═════ PROVIDED TEXT ═════

Sunday, October 02, 2005

R.I.P. August Wilson



August Wilson died today at age 60, the premature victim of a rapidly advancing cancer of the liver. Wilson's health has been in severe decline over recent weeks, bringing much sadness to the American theater community and quietly extinguishing plans for his one-man show, a live memoir of the writer's life, which would have opened this season at the Signature Theatre.

What Wilson leaves behind, and it's a formidable bequeathal, are his wonderful plays. The cover art I have reproduced above represent my favorites among Wilson's famous 10-play cycle, Joe Turner's Come and Gone, Two Trains Running, and Seven Guitars, which works better than any of the plays, I think, as a summary of Wilson's poetics and themes. These three are closest to my heart, though Ma Rainey's Black Bottom and King Hedley II are strong stuff, and what works in his two Pulitzer Prize-winners, Fences and The Piano Lesson, works really well, despite my reservations about those plays. Soon enough, last year's Gem of the Ocean will become available from a publisher, and hopefully Radio Golf will see the light of day on Broadway, even though Wilson was always more of a critical fixture than a popular favorite.

═════ STORED DATA ═════

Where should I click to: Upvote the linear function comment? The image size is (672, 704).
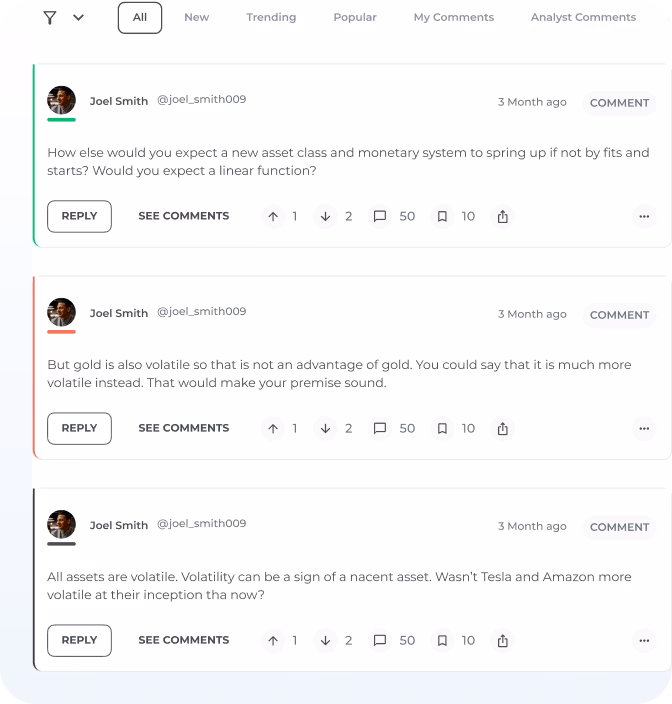click(x=273, y=216)
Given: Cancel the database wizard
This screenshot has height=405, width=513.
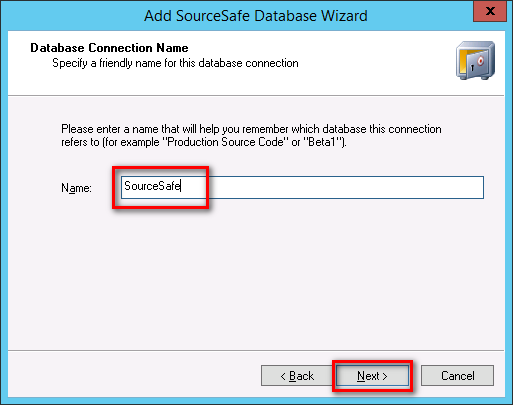Looking at the screenshot, I should click(457, 376).
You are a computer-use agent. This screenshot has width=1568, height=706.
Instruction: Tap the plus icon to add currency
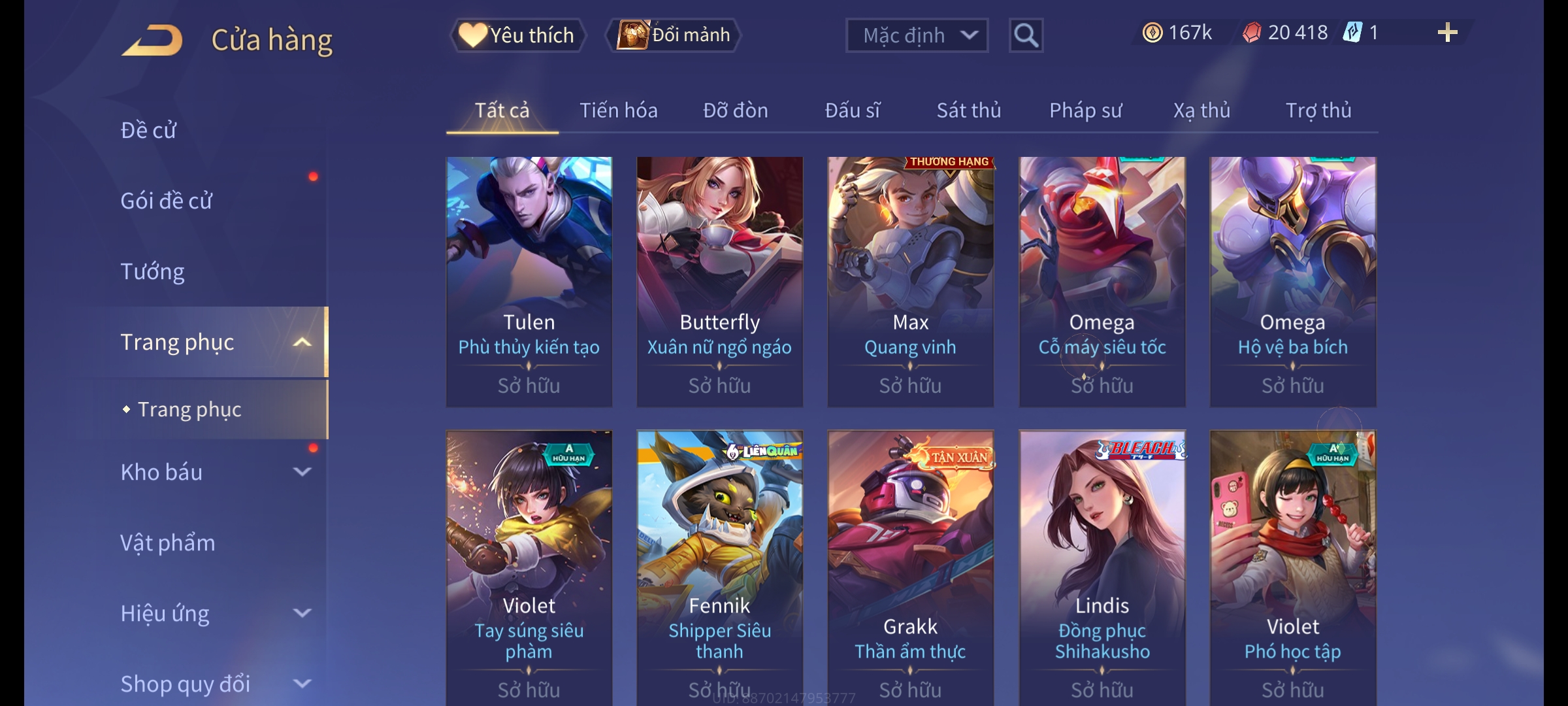coord(1448,33)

═════

**QUESTIONS ON THE MATERIAL**
[a] Decide whether each statement below agrees with the post on August Wilson, answering yes or no and quoting the deciding words: (i) Wilson died at age 60 of liver cancer; (ii) Wilson's one-man show opened this season at the Signature Theatre; (iii) Ma Rainey's Black Bottom is one of Wilson's Pulitzer Prize-winners.
[b] According to the post on August Wilson, at which theater would his one-man show have opened this season?

**TASK-BY-TASK ANSWERS**
[a]
(i) Yes: "August Wilson died today at age 60, the premature victim of a rapidly advancing cancer of the liver."
(ii) No: "quietly extinguishing plans for his one-man show, a live memoir of the writer's life, which would have opened this season at the Signature Theatre."
(iii) No: "his two Pulitzer Prize-winners, Fences and The Piano Lesson"

[b] The Signature Theatre.